→ Exercise objective:
Exclude the pictures, then quote exactly the lines from the one holding "You are a computer-use" through the last line of the records.

___ Records to use

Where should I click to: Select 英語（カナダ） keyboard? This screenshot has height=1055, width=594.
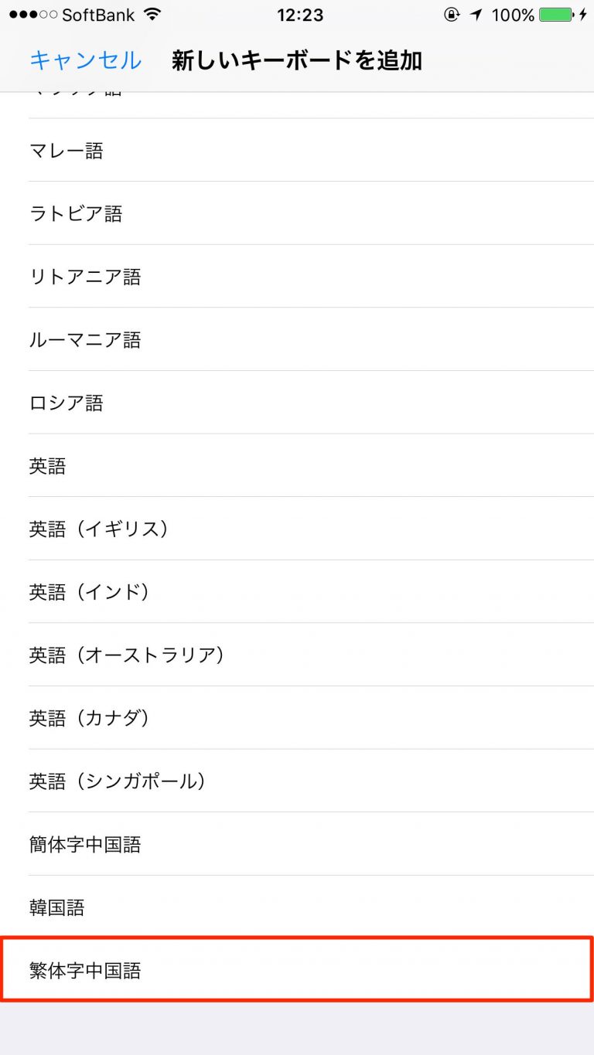coord(90,719)
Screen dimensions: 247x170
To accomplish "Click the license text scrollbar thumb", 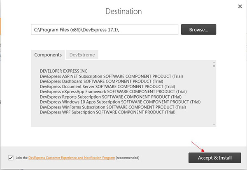I will pyautogui.click(x=214, y=66).
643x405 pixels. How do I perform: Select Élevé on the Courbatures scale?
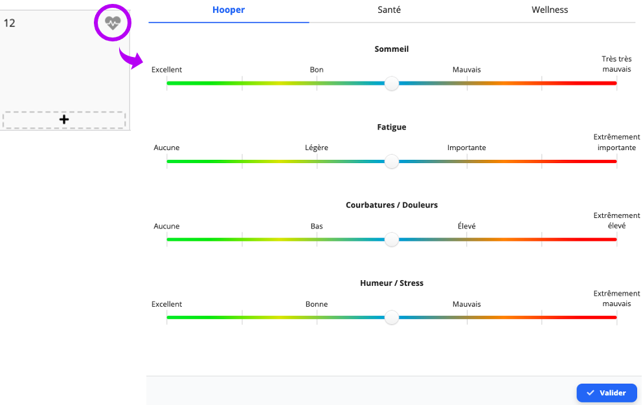(467, 226)
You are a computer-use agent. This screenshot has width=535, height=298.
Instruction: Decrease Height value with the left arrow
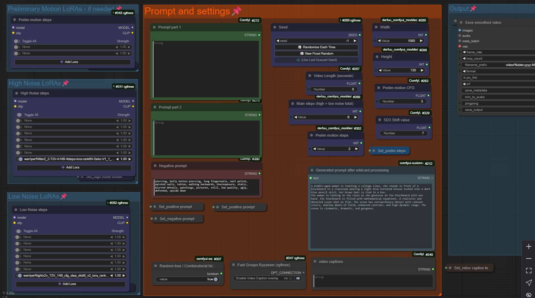pyautogui.click(x=380, y=70)
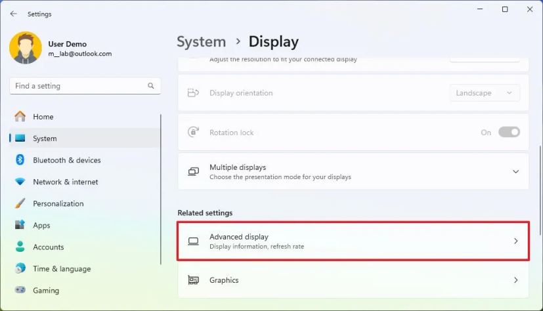
Task: Click the Personalization paintbrush icon
Action: 20,203
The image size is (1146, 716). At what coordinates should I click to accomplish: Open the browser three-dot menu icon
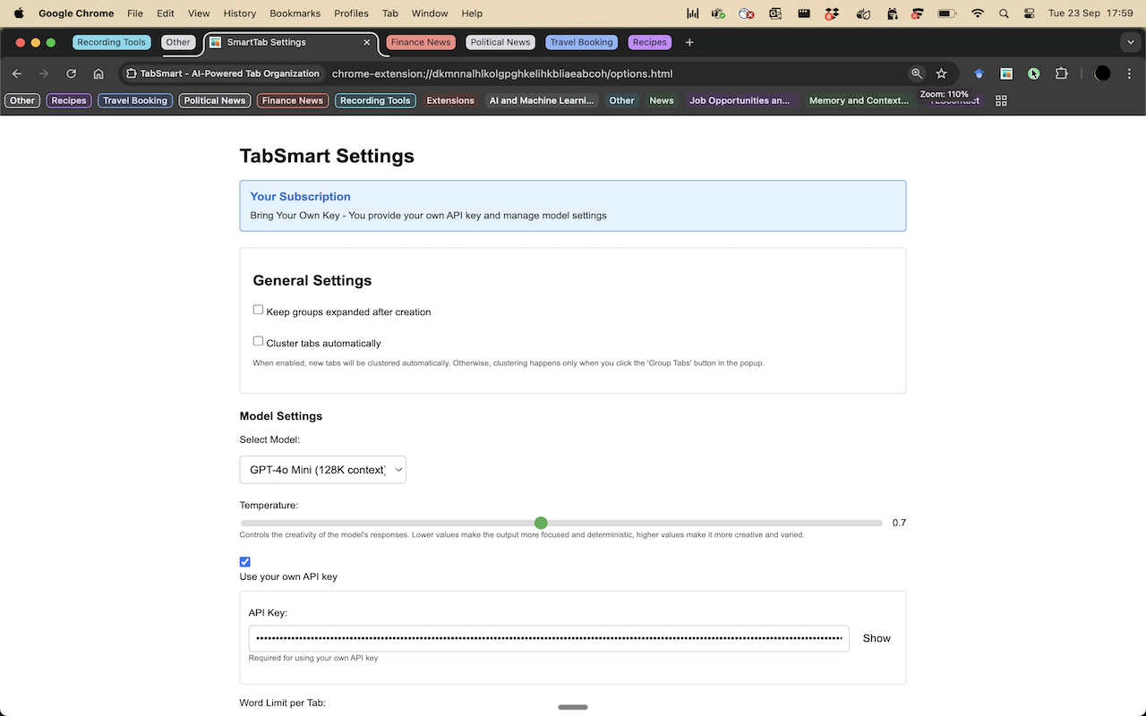(1129, 73)
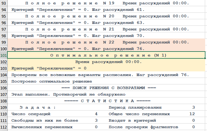
Task: Click row header 106
Action: (x=3, y=88)
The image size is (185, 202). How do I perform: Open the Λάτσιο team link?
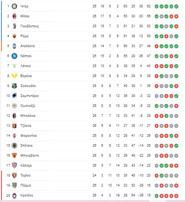pos(25,66)
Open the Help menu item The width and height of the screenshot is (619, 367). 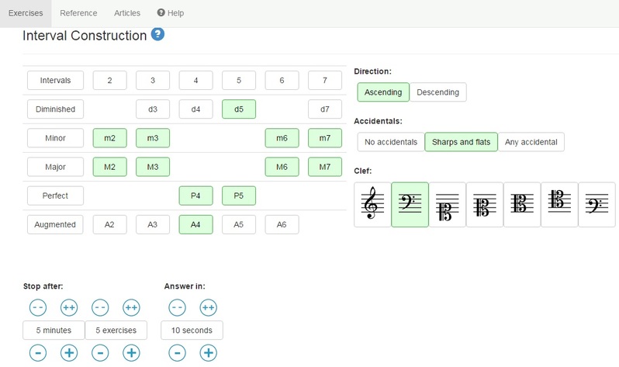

______

→ Result of this exercise:
You are a computer-use agent. This screenshot has width=535, height=298.
Instruction: Decrease Height value with the left arrow
pyautogui.click(x=380, y=70)
Task: Click the Personalization paintbrush icon
Action: 20,203
The image size is (1146, 716). At what coordinates should I click to accomplish: Open the browser three-dot menu icon
(1129, 73)
Task: Click row header 106
Action: (x=3, y=88)
The image size is (185, 202). How do I perform: Open the Λάτσιο team link?
pos(25,66)
Open the Help menu item The width and height of the screenshot is (619, 367). 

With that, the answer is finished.